Freshness: TUF uses a dedicated Timestamp role to guarantee clients see the latest metadata. In Cardano VCR, freshness comes from the blockchain itself — the cage UTxO's datum is the latest state, and the block timestamp provides temporal ordering.

Offline verification: Both support offline verification. TUF clients cache metadata and verify signatures locally. VCR verifiers cache CSMT roots and verify Merkle proofs locally.

in-toto

in-toto is a framework for securing the integrity of software supply chains. It focuses on process attestation — proving that specific steps were performed by authorized parties in the correct order.

in-toto architecture

Concept Purpose
Layout A project owner defines the supply chain: steps, authorized functionaries, and artifact flow rules
Link metadata Each functionary records what they did: command, input artifacts, output artifacts
Attestation A signed statement about a supply chain step (e.g. "source was reviewed", "build was reproducible")

The layout chains links together: step A's outputs must match step B's inputs. A verifier checks that (a) each step was performed by an authorized functionary, (b) artifacts flow correctly between steps, and (c) no unauthorized modifications occurred.

Mapping to Cardano VCR

in-toto's attestation model maps to VCR's referenced credentials:

in-toto Concept Cardano VCR Equivalent
Layout (supply chain definition) Schema (defines what a credential must contain)
Functionary Credential issuer (authorized to perform a step)
Link metadata Credential (attests that a step was performed)
Artifact chaining (step A output → step B input) Referenced credentials (refUID — credential B references credential A)
Project owner Schema authority (defines the process)
Verification Merkle proof chain across multiple issuer cages

Key differences

Process vs state: in-toto attests to a process (a sequence of steps). Cardano VCR attests to state (a set of claims at a point in time). in-toto's chaining model (step outputs → step inputs) has no direct VCR equivalent, though refUID provides a weaker form of linkage.

Artifact binding: in-toto binds attestations to specific file hashes. VCR credentials are more general — they can attest to anything, not just software artifacts.
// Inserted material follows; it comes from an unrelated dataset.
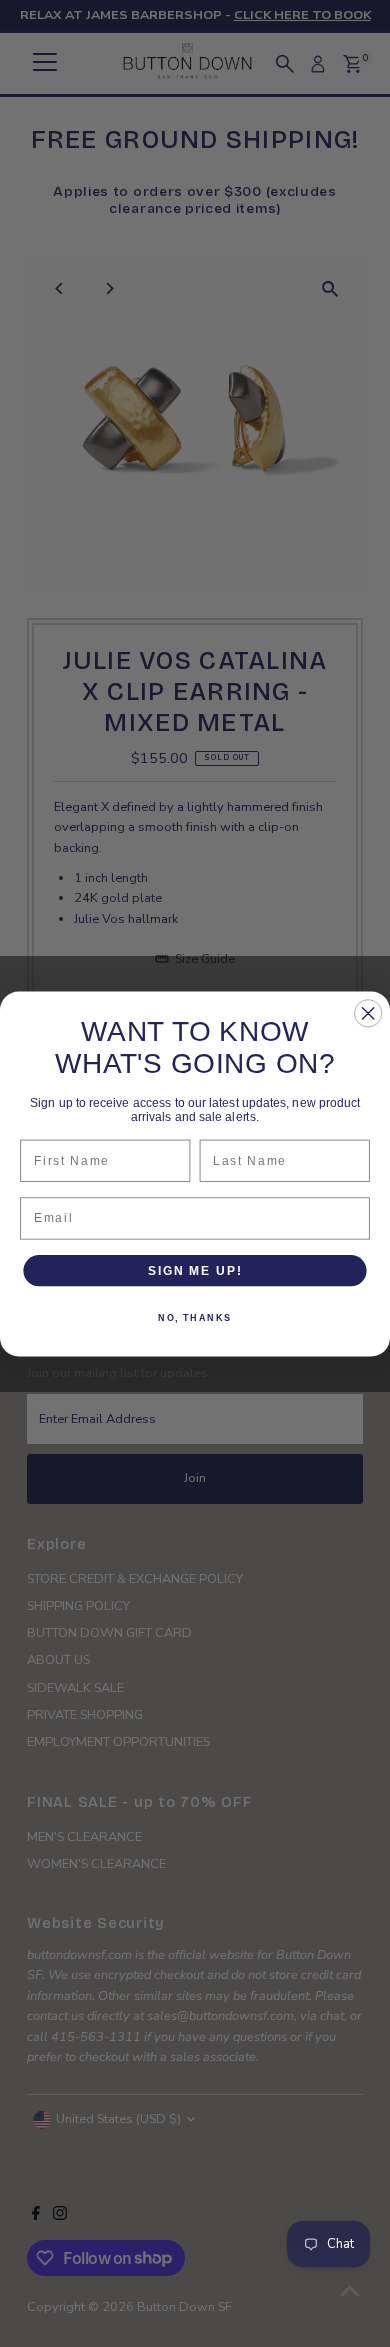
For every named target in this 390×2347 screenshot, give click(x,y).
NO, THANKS (195, 1317)
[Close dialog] (368, 1013)
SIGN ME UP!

Enforcement: in-toto's layout enforcement is done at verification time by the client. The layout is a policy document, not an on-chain constraint. In VCR, schema and resolver enforcement happens at issuance time via on-chain validators.

Cross-cutting comparison

Property Rekor TUF in-toto Cardano VCR
Data structure Append-only Merkle log Signed metadata files Signed link metadata Merkle Patricia Trie
Inclusion proofs Yes No (metadata is downloaded whole) No Yes
Non-membership proofs No No No Yes
Trust anchor Rekor server operator Root keys (offline) Project owner keys On-chain cage UTxO
Append-only enforcement Server policy + auditors N/A N/A On-chain validator
Key delegation Via Fulcio (OIDC) Explicit role hierarchy Layout defines functionaries Schema authorities + resolvers
Decentralized No (single operator) No (single repo) No (single project owner) Yes (independent cages)
Split-view resistance Auditor-dependent N/A N/A Blockchain consensus
Revocation Not supported Key rotation N/A Delete from trie
Offline verification Inclusion proof + cached tree head Cached metadata Cached layout + links Cached CSMT root + Merkle proofs
Standard Custom (OpenSSF) Custom (CNCF/Linux Foundation) SLSA provenance format W3C VC Data Model 2.0

What Cardano VCR learns from these systems

From Rekor

The transparency log model validates the core VCR design: a Merkle tree of attestations with inclusion proofs, operated by an authority, verifiable by anyone. VCR adds non-membership proofs, decentralization (multiple independent cages), and on-chain enforcement of append-only policies.

From TUF

The role-based key delegation model is more sophisticated than VCR's current design. VCR could benefit from formalizing key rotation policies for schema authorities and credential issuers, and from supporting threshold signatures natively (currently available via multi-signature resolvers).

From in-toto

The process attestation model (chaining steps via artifact hashes) suggests that VCR's refUID mechanism could be formalized into a credential chain pattern — a sequence of credentials where each one references the previous, forming a verifiable supply chain or workflow audit trail.